CITY NEWS SERVICE
A former bank executive was arrested Thursday in Los Angeles in connection with an accounting scandal at Olympus Corp., the U.S. Justice Department announced.
Chan Ming Fon, 50, a citizen of Taiwan who lives in Singapore, is charged in federal court in New York with conspiracy to commit wire fraud, prosecutors said. He was scheduled to make his initial federal court appearance in downtown Los Angeles prior to being returned to New York.
The U.S. government alleges Fon received more than $10 million from the Tokyo-based camera and medical equipment maker for assisting in accounting fraud.
As a bank executive, he oversaw accounts maintained by Olympus and its affiliates, prosecutors said.

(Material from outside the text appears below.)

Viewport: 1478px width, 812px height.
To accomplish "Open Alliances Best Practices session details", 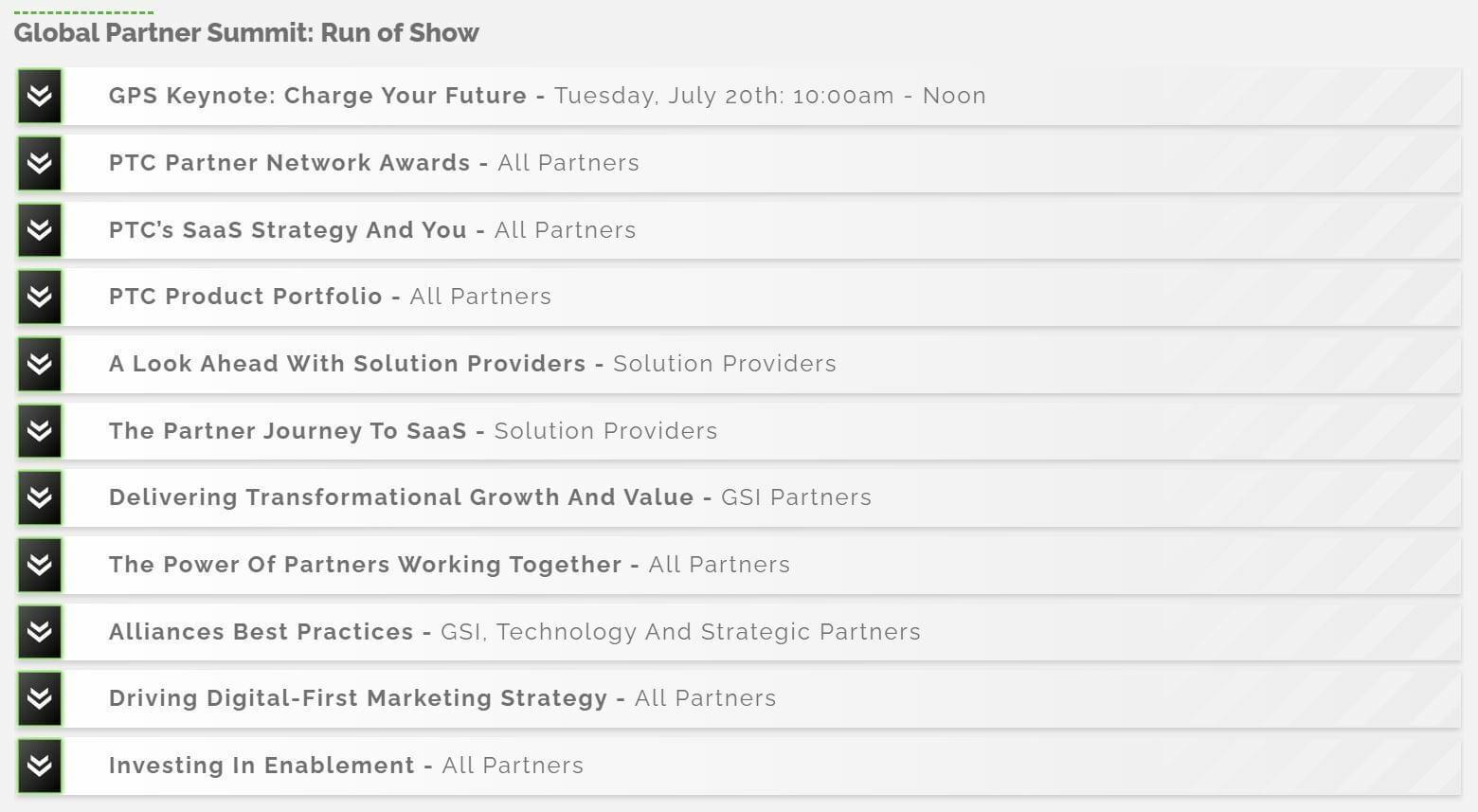I will click(738, 632).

“As alleged, Chan Ming Fon was handsomely paid to play an international shell game with hundreds of millions of dollars of assets in order to allow Olympus to keep a massive accounting fraud going for years, duping its auditors and its shareholders,” Manhattan U.S. Attorney Preet Bharara alleged.
“By allegedly deceiving Olympus’ auditors over and over again, the defendant undermined the system of auditor oversight that exists to detect exactly this kind of fraud, a fraud that victimizes investors and undermines confidence in the markets,” Bharara said.
Olympus and former executives pleaded guilty in September in Japan to charges related to a $1.5 billion accounting scandal, federal officials said.